U.S. Can Survive a European Recession
A downturn in Europe will cut U.S. exports and raise credit costs, but won’t have a big impact.
Europe is slipping into recession, with contraction likely in the fourth quarter and through the first half of 2012.
The economic slowdown is being caused by the lingering sovereign debt crisis in Ireland, Portugal, Greece and now Italy. The predicament is slowing trade among euro member states, fueling austerity sentiment, decreasing government spending and discouraging business investment. Expect the European Union to grow just 0.4% in 2012, following 1.2% growth this year.
The U.S. economy will feel the impact of this slowdown, but isn’t likely to slide back into recession — unless Europe spins out of control and experiences a default of a major economy, which we don’t expect. Look for the U.S. to hang on to a lean 2% growth in 2012 gross domestic product, about the same pace as in 2011.
We’re in for at least six more months of uncertainty in financial markets, as Europe struggles to put itself right. Don’t expect business leaders to commit to new hiring until there’s a clearer path for global economic growth. But the U.S. is seeing strength in essential areas. Business spending is expected to be up 5% next year, while consumer sales will grow by as much as 10%. Interest rates will stay low for the foreseeable future, and inflation is expected fall in 2012. Even with weak housing and slow growth in jobs, we don’t expect a U.S. recession.
Still, a recession in Europe would impact some areas of the U.S. economy more than others. Specifically, expect a decline in European demand for U.S. exports. Europe buys about one-fifth of American exports. Some U.S. states will be hit harder by an export decline, according to a recent survey by Wells Fargo Securities.
Utah, South Carolina, Louisiana and West Virginia earn the largest portions of their state GDP from European exports, and could be harder-hit than other states by declining export activity. Producers of construction and farm machinery, food, aircraft, high-tech gear and other U.S.-manufactured goods will all experience less growth in Europe. Overall, though, the drop in U.S. exports will reduce GDP by just 0.1 percentage points in 2012.
International interest rates are on the rise — a sign of increased stress in bank-to-bank lending. Though still low, the one-year London Interbank Offered Rate is up 20 basis points since June. LIBOR is widely employed as a benchmark rate in the U.S., mostly on adjustable rate mortgages and about half of private student loans, as it fluctuates more than the Fed-based prime rate. Higher rates mean consumers pay more for loans and will be less likely to borrow.

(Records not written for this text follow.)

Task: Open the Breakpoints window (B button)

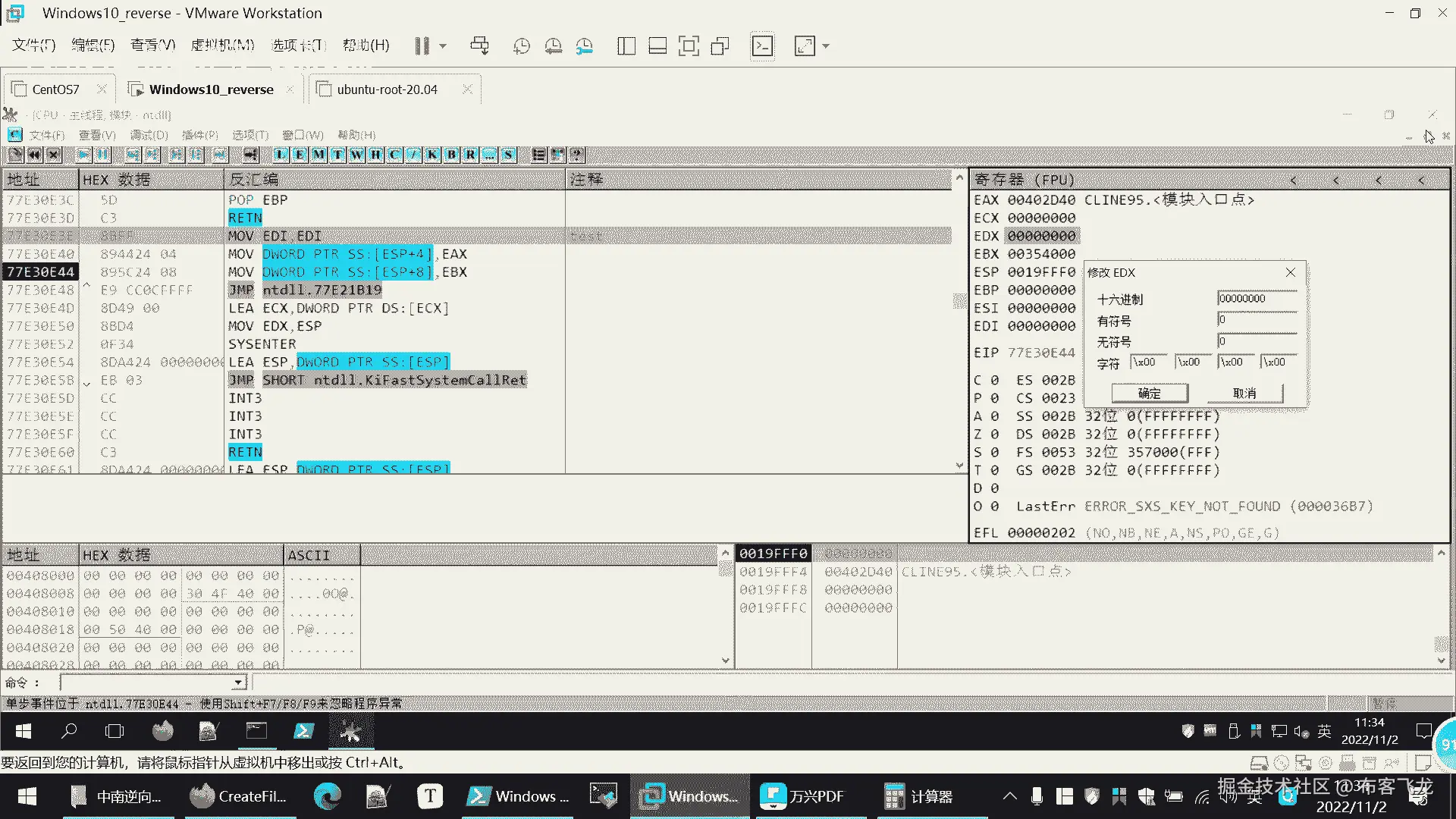Action: pos(451,155)
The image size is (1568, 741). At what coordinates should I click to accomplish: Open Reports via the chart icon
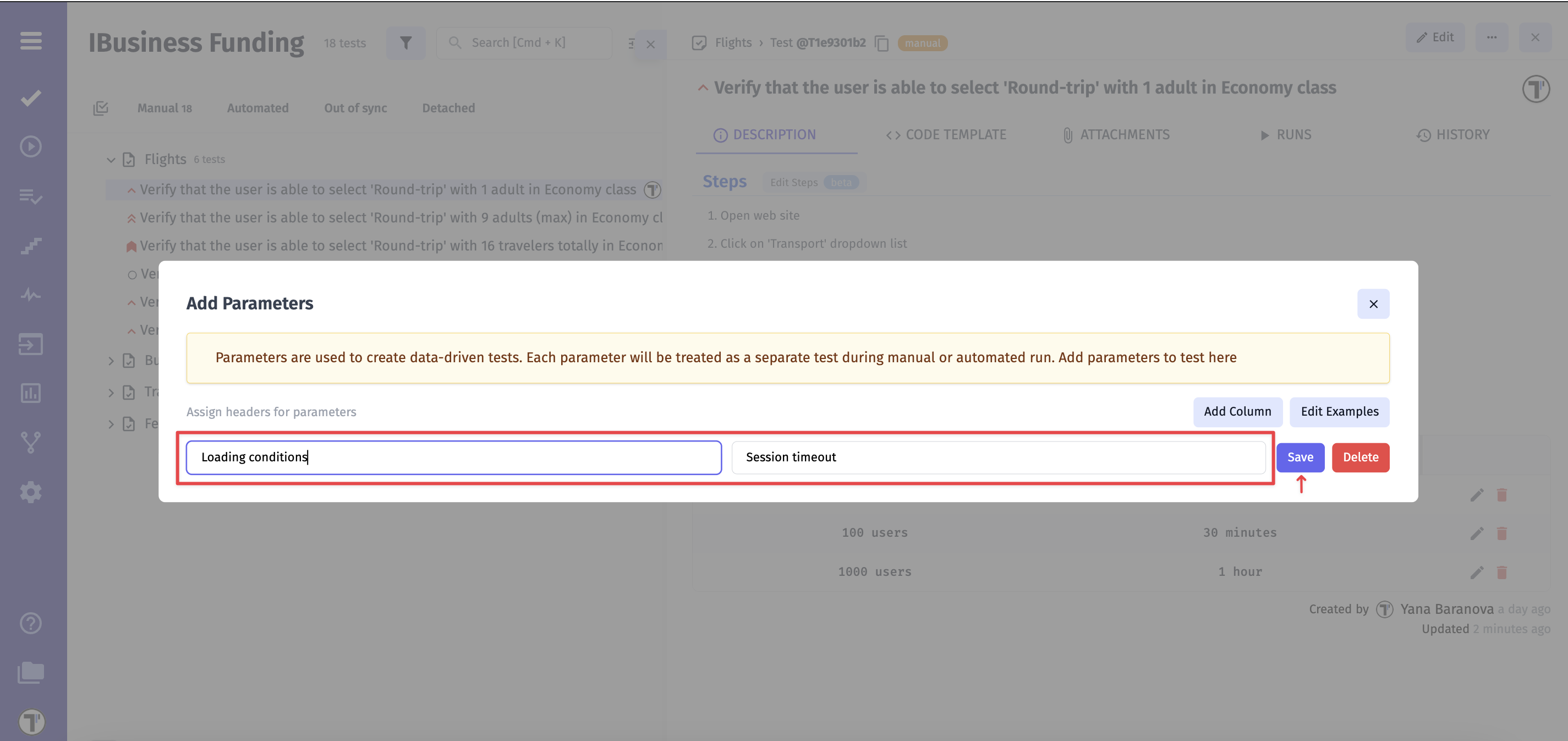pos(30,393)
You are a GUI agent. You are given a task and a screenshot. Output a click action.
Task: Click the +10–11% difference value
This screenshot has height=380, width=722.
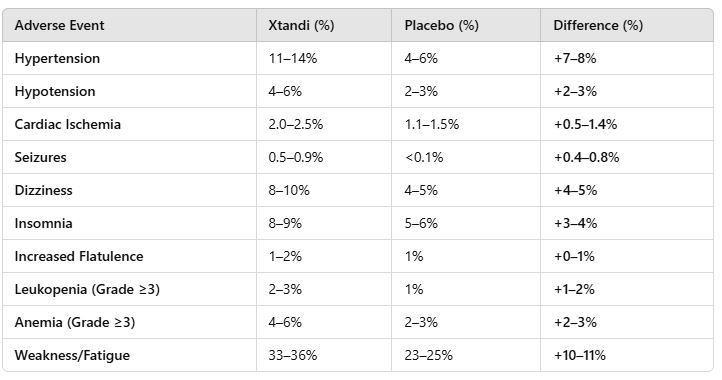pyautogui.click(x=580, y=355)
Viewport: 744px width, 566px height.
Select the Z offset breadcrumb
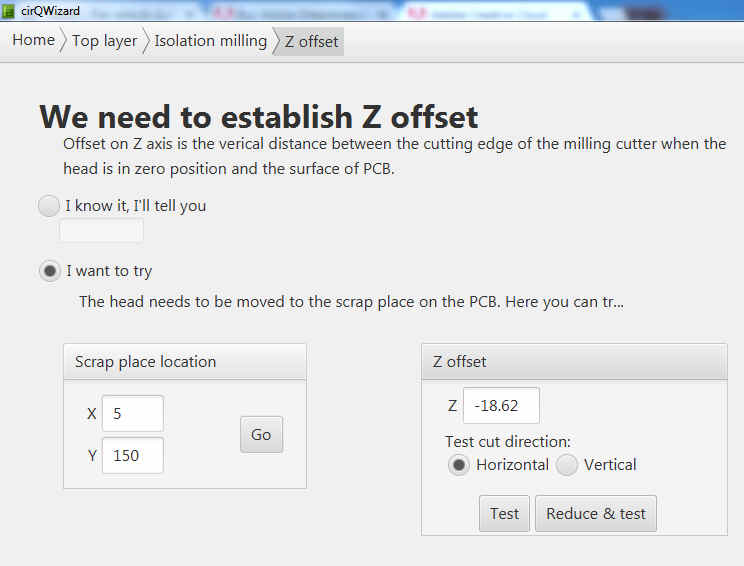(311, 42)
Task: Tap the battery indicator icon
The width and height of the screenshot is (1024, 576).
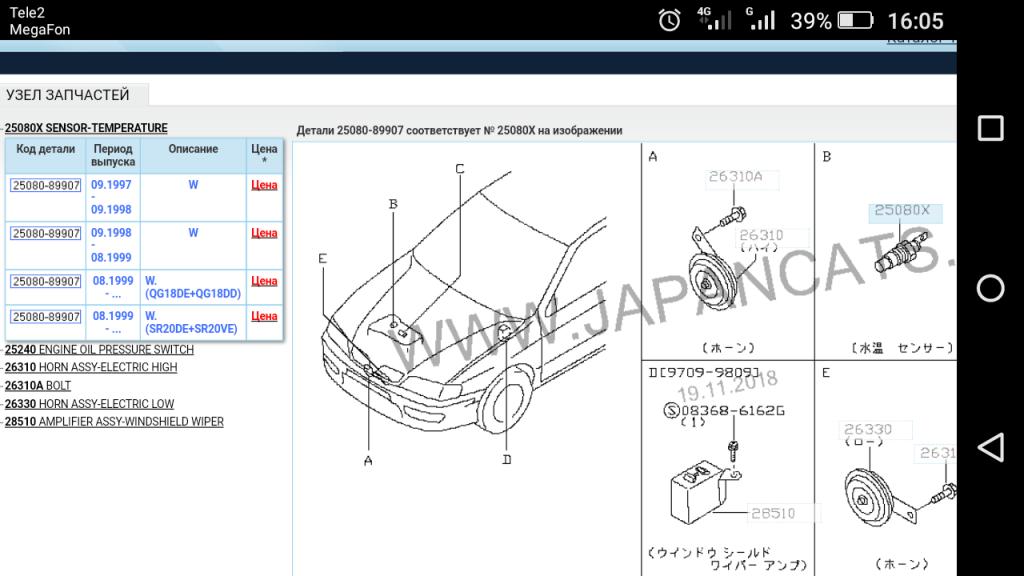Action: (855, 20)
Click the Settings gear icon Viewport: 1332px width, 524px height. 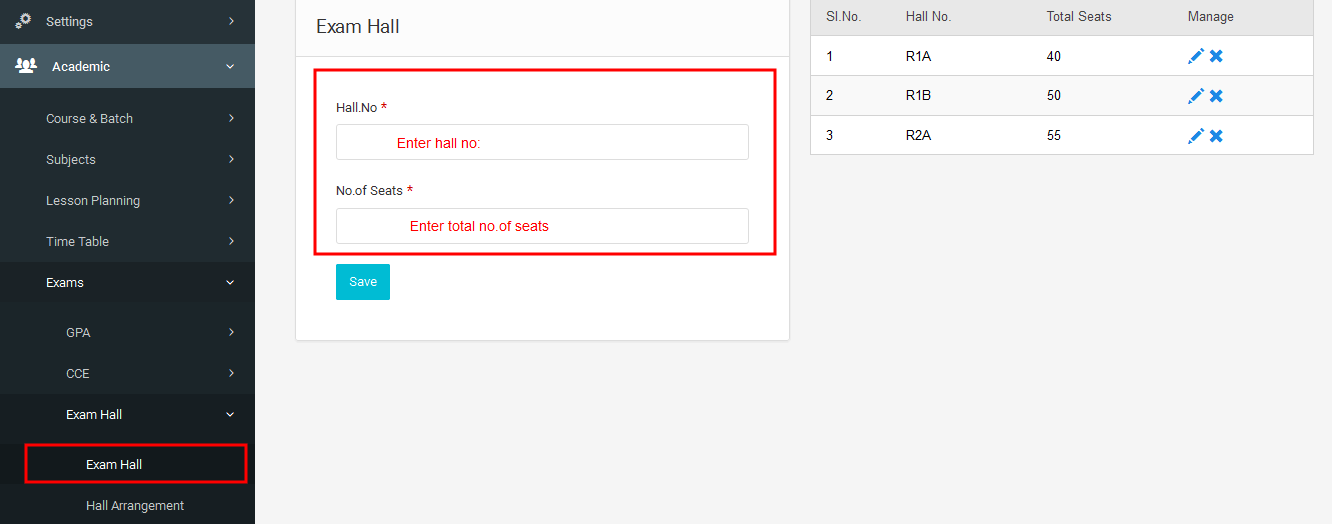(24, 20)
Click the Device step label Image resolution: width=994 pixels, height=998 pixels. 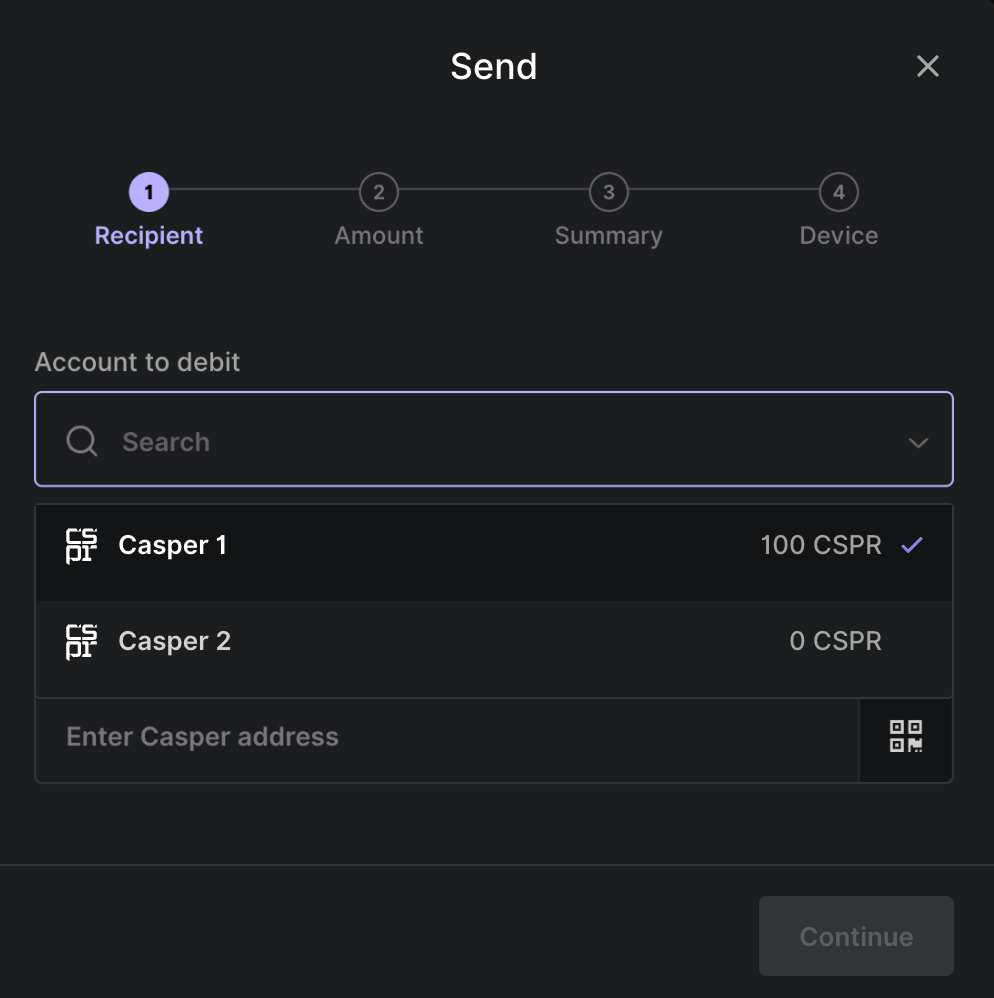[838, 235]
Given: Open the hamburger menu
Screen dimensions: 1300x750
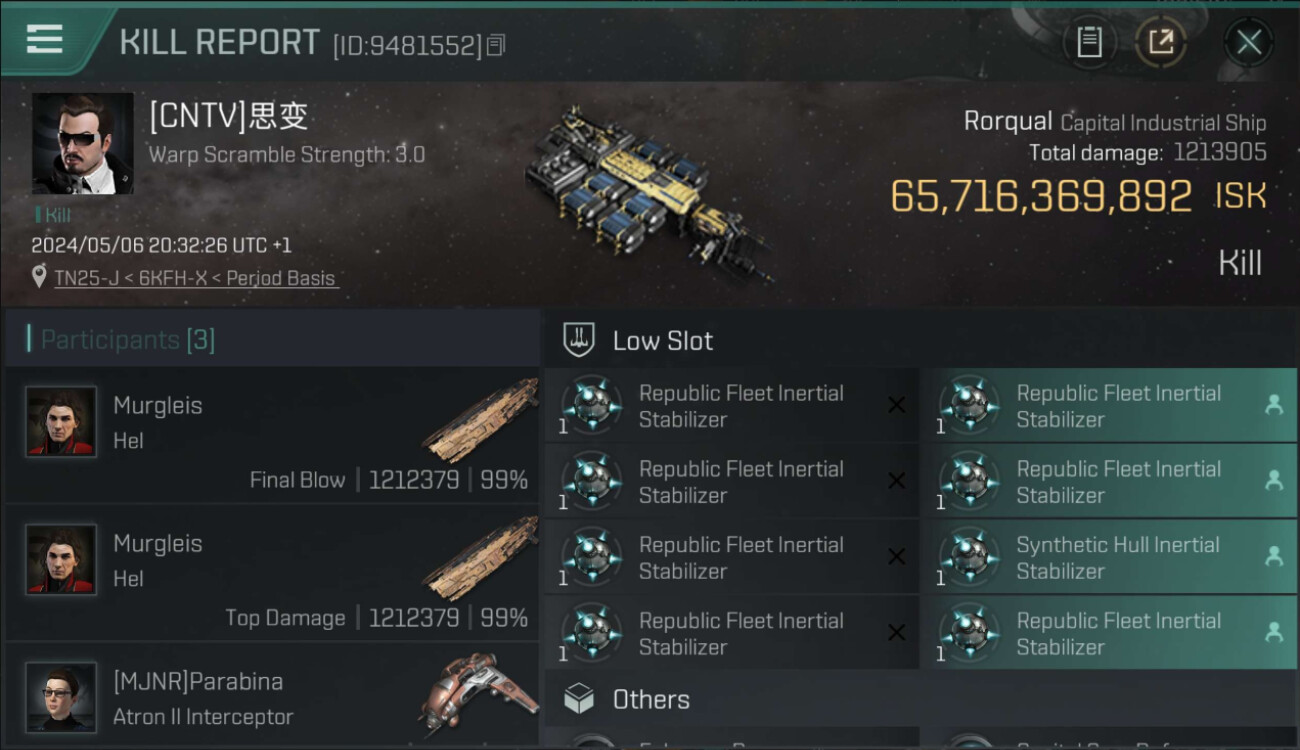Looking at the screenshot, I should (45, 40).
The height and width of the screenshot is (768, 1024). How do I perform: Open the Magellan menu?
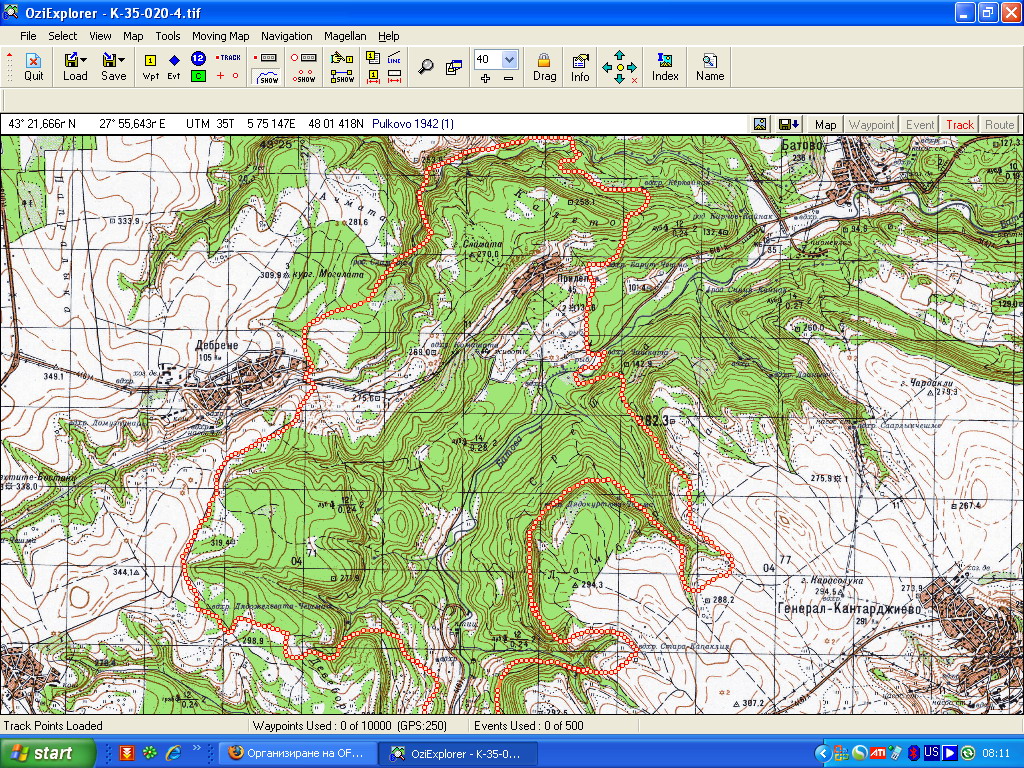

The biggest risk, of course, is a new financial crisis spurred by government debt that causes a cascade of bank failures around the world. Greece is already insolvent and while U.S. bank exposure to Greek debt is limited, most big American banks have stakes in European banks, which are facing big write-downs for Greece. Plus, U.S. banks hold $47 billion in Italian bonds, which could be at risk for similar losses.
Odds are Italy won’t default on its debt and trigger a cascade of failures. The bold moves needed to jolt the country’s stagnant economy back to life are coming, but won’t happen quickly. Italy’s leaders must push through strong measures to boost growth, which averaged just 0.25% annually over the past decade. The country will try to cut bureaucratic red tape to improve its business climate — it currently ranks 87th in the world in terms of ease of doing business, according to the World Bank.
Italian leaders also need to push for long-term, structural labor reforms and to sell public assets to shore up reserves. Such measures are needed to calm investors’ nerves and stop the rise of bond yields, which are hovering above 6% of late. At that level, Italy will have trouble rolling over $273 billion in debt coming due by the end of April.